What you have to do: Take the line containing "This screenshot has width=1162, height=800." and every line after it in the data below, and print them exactly as given, with nothing else.

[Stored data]

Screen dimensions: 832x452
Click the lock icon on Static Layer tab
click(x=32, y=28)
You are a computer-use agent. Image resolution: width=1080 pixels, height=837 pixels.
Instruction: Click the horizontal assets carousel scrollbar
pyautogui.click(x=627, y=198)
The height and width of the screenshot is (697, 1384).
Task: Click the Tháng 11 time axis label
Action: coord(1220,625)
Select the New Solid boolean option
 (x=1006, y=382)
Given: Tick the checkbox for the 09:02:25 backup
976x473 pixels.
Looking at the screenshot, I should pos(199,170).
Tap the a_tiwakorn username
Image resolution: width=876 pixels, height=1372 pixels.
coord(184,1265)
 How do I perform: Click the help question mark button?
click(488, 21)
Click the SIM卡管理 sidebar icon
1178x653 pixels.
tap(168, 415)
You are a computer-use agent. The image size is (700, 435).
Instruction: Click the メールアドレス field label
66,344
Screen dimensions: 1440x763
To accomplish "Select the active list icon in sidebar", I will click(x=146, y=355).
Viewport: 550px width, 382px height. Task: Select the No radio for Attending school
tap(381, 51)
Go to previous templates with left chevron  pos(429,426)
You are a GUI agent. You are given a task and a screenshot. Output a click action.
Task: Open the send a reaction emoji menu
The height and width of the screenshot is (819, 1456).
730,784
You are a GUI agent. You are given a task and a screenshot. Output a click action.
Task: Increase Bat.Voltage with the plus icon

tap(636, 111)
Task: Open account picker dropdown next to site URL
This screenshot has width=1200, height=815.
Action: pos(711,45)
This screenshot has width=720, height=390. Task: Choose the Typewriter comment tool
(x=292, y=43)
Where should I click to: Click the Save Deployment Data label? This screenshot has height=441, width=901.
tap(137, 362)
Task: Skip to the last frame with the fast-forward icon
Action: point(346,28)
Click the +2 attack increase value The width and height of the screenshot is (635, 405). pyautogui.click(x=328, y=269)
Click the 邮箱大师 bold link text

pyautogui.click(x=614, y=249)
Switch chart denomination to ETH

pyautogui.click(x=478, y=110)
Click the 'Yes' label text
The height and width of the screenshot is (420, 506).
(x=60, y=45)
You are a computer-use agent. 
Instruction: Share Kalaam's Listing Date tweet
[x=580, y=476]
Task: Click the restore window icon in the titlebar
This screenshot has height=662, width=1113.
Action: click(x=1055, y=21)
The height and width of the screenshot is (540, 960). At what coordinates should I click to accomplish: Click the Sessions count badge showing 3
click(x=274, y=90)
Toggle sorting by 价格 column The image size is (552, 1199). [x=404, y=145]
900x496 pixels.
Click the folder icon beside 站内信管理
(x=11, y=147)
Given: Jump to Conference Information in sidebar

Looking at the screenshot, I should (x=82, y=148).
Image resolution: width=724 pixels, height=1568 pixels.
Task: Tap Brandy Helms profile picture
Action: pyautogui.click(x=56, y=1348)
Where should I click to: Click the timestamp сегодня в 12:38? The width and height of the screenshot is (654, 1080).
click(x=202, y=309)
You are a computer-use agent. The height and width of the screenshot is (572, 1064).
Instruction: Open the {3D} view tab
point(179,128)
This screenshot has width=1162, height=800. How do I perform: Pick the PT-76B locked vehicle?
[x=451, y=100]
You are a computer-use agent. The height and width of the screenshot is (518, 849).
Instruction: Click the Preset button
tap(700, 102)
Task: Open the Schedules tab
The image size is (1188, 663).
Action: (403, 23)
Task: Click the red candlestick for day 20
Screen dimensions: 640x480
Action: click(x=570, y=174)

The answer:
This screenshot has width=1162, height=800. How do I perform: Pick the PT-76B locked vehicle?
[x=451, y=100]
You are a computer-use agent. The height and width of the screenshot is (518, 849).
Instruction: Click the Preset button
tap(700, 102)
Task: Open the Schedules tab
The image size is (1188, 663).
Action: (403, 23)
Task: Click the red candlestick for day 20
Screen dimensions: 640x480
Action: click(x=570, y=174)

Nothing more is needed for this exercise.